청구항 41 또는 42에 있어서, 하기의 특성 중 하나 이상을 특징으로 하는 것인 림프구의 집단:
총 T 세포 수를 기준으로 전구체 T 세포 (CD45RA+CCR7+)의 백분율이 1 % 이상, 바람직하게는 2 % 이상, 보다 바람직하게는 3 % 이상;
총 T 세포 수를 기준으로 중심 기억 T 세포 (CD45RA-CCR7+)의 백분율이 2 % 이상, 바람직하게는 5 % 이상, 보다 바람직하게는 10 % 이상;
총 T 세포 수를 기준으로 말초 기억 T 세포 (CD45RA-CCR7-)의 백분율이 2 % 이상, 바람직하게는 5 % 이상, 보다 바람직하게는 10 % 이상; 및
총 T 세포 수를 기준으로 효과 T 세포 (CD45RA+CCR7-)의 백분율이 1 % 이상, 바람직하게는 3 % 이상, 보다 바람직하게는 5 % 이상이다.
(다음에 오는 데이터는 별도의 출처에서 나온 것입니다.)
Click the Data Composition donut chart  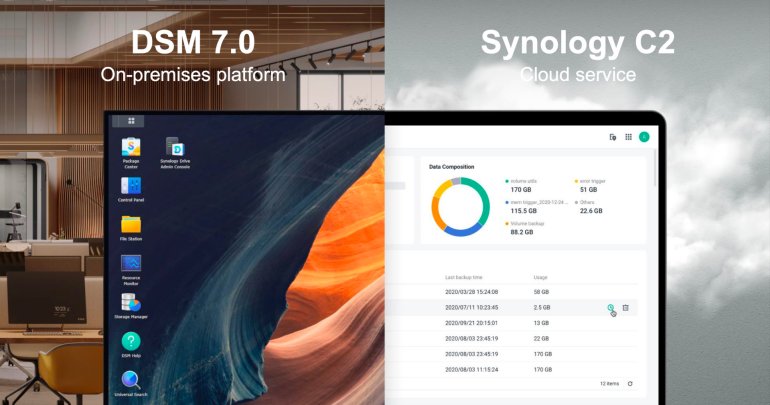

청구항 41 내지 43 중 어느 한 항에 있어서, 하기의 특성 중 하나 이상을 특징으로 하는 것인 림프구의 집단:
다중 결합의 용해성 MHC-펩티드 복합체 또는 세포 내 시토킨 생산으로 결정된 것으로서 상기 임상적으로 관련된 T 세포의 백분율이 총 T 세포 수를 기준으로 0.1 % 이상;
항원 자극 후 상기 세포 내 시토킨 생산이 항원 자극이 없을 때의 표준 편차의 2배 이상인 값을 갖고; 및
항원 자극 후 상기 CD107a 유도가 항원 자극이 없을 때의 표준 편차의 2배 이상인 값을 갖는다.